Word and item position data:
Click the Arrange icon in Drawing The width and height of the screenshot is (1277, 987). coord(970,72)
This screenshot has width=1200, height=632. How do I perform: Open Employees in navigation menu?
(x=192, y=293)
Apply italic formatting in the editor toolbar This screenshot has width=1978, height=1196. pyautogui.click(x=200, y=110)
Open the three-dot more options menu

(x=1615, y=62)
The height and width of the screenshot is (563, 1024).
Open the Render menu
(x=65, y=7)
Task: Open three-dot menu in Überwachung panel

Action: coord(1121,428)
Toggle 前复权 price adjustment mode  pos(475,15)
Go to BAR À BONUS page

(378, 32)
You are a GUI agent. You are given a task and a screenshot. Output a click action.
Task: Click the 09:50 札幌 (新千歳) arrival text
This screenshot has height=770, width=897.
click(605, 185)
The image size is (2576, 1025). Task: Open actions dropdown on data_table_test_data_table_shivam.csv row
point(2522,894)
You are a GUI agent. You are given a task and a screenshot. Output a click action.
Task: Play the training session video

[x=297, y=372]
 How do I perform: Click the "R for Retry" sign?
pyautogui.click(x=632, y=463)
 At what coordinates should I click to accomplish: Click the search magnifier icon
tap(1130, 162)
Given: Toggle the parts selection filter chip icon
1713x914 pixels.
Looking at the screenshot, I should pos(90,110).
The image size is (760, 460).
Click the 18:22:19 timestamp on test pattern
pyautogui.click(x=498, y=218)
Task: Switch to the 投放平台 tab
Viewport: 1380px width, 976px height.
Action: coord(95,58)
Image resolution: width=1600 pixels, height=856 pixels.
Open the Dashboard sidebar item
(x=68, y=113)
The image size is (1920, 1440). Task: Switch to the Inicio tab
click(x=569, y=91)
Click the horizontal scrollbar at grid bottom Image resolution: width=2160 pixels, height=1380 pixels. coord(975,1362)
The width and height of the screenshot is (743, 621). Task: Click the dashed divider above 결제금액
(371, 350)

## Task brief
Pick out each line above that contains the word "Open" and copy those lines.

## Exercise answer
This screenshot has width=1200, height=632. How do I perform: Open Employees in navigation menu?
Open the three-dot more options menu
Open the Render menu
Task: Open three-dot menu in Überwachung panel
The image size is (2576, 1025). Task: Open actions dropdown on data_table_test_data_table_shivam.csv row
Open the Dashboard sidebar item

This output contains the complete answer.